Thank you. Btw, how to get rid of ffffffffffffff in the output? It seems to be the sign. In C, I can simply cast to unsigned to remove it. But, Objeck doesn't offer unsigned types.

objeck commented 6 months ago

Try the following: no cast is needed for a Byte. Casting a Byte to an Int widens the positive and negative values (i.e. -128 to 127).

str := "𤭢";
System.IO.Standard->SetIntFormat(System.Number->Format->HEX);
u8str := str->ToByteArray();
each(b in u8str) {
    b->Print();
    " "->Print();
}
ghost commented 6 months ago

Try the following: no cast is needed for a Byte. Casting a Byte to an Int widens the positive and negative values (i.e. -128 to 127).

str := "𤭢";
System.IO.Standard->SetIntFormat(System.Number->Format->HEX);
u8str := str->ToByteArray();
each(b in u8str) {
  b->Print();
  " "->Print();
}

Then how to get rid of the 00000000000000? They are as bad as the ffffffffffffff.

objeck commented 6 months ago

It's a byte; use the Byte type; the values are negative integers. Otherwise, convert the negative Byte values to positive Int values. For reference, try ToString(), and you will see the string representation of the bytes stored. As such, unsigned negative Int values start with 0xffff per 2's compliment.

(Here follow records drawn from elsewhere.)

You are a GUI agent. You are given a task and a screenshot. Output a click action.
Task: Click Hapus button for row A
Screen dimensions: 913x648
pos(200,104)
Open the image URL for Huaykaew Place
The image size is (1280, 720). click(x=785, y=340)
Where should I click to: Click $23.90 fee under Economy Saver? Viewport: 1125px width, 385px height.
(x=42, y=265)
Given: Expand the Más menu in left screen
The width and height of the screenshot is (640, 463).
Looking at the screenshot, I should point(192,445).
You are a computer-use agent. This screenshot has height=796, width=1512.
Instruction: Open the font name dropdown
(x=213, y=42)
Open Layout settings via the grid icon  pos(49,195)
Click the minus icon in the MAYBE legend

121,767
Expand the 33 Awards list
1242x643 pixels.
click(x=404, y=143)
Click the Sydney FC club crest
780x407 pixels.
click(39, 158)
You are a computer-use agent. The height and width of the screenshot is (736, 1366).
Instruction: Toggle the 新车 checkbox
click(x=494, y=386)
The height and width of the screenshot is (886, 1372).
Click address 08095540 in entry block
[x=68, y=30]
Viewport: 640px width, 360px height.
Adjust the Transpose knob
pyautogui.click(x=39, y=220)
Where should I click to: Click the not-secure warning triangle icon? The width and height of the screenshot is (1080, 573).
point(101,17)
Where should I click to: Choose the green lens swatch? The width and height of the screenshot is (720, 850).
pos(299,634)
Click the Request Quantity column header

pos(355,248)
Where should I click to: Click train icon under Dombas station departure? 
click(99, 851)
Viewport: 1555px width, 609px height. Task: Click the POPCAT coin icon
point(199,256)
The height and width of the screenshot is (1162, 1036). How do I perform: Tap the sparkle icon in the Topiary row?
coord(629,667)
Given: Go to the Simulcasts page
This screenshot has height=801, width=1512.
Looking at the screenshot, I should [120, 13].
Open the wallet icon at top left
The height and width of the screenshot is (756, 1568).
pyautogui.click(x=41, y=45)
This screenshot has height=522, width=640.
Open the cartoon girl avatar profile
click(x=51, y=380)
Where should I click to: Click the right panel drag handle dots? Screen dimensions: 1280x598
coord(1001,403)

https://onlinetools.com/unicode/convert-unicode-to-bytes

objeck commented 6 months ago

Correct, Objeck does not convert from signed to unsigned values. The language does not support unsigned values. If you must try the following, it's not ideal or use the Byte type.

str := "𤭢";
System.IO.Standard->SetIntFormat(System.Number->Format->HEX);
u8str := str->ToByteArray();
each(b in u8str) {
    i := b->As(Int)->Abs()->ToString();
    i->ToInt()->PrintLine();
    " "->Print();
}
ghost commented 6 months ago

We are misunderstanding each other. I'm asking for a way to format the output, similar to C's printf. The magic is really the "%02x " format specifier of printf. Objeck has nothing equivalent. Yes, I know the ffffffffffffff and the 00000000000000 are always there, but I should be able to format the output to not show them.

objeck commented 6 months ago

Ok, opened enhancement #479 for that.

objeck commented 6 months ago

Try the following after building the latest code.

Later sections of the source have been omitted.